## TASK INPUT
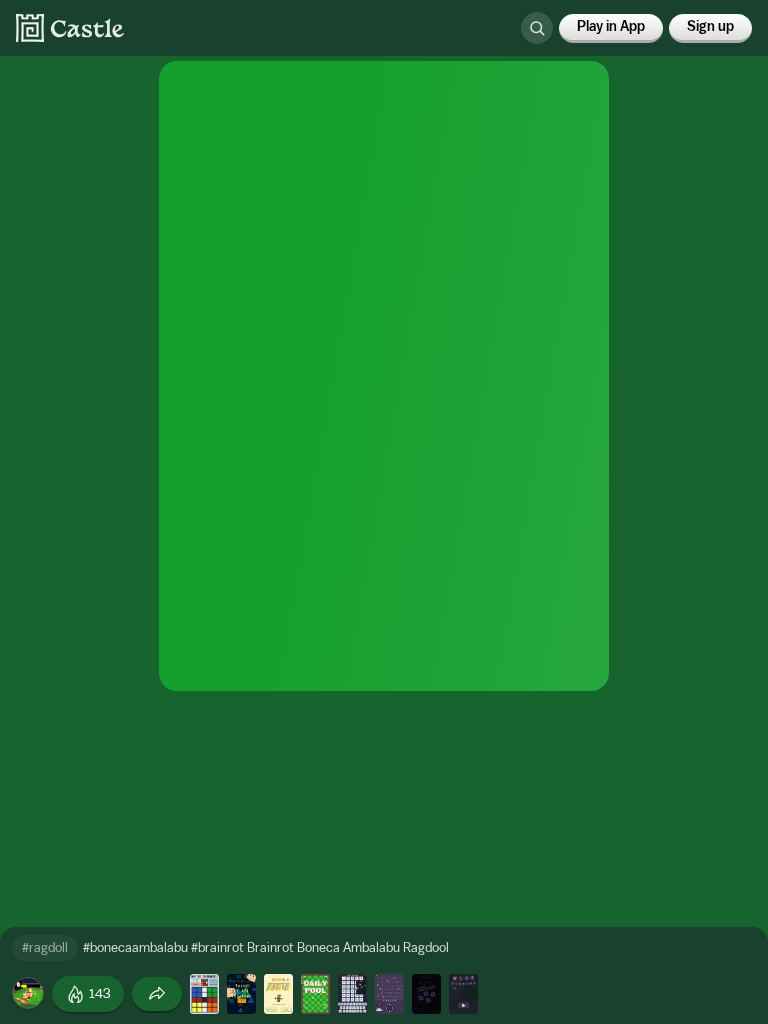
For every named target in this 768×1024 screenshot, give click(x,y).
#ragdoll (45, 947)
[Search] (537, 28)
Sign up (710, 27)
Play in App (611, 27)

## TASK ITEM
Please reproduce the records above exactly, leaving out every picture.

## WRITTEN ANSWER
For every named target in this 768×1024 screenshot, give click(x,y).
#ragdoll (45, 947)
[Search] (537, 28)
Sign up (710, 27)
Play in App (611, 27)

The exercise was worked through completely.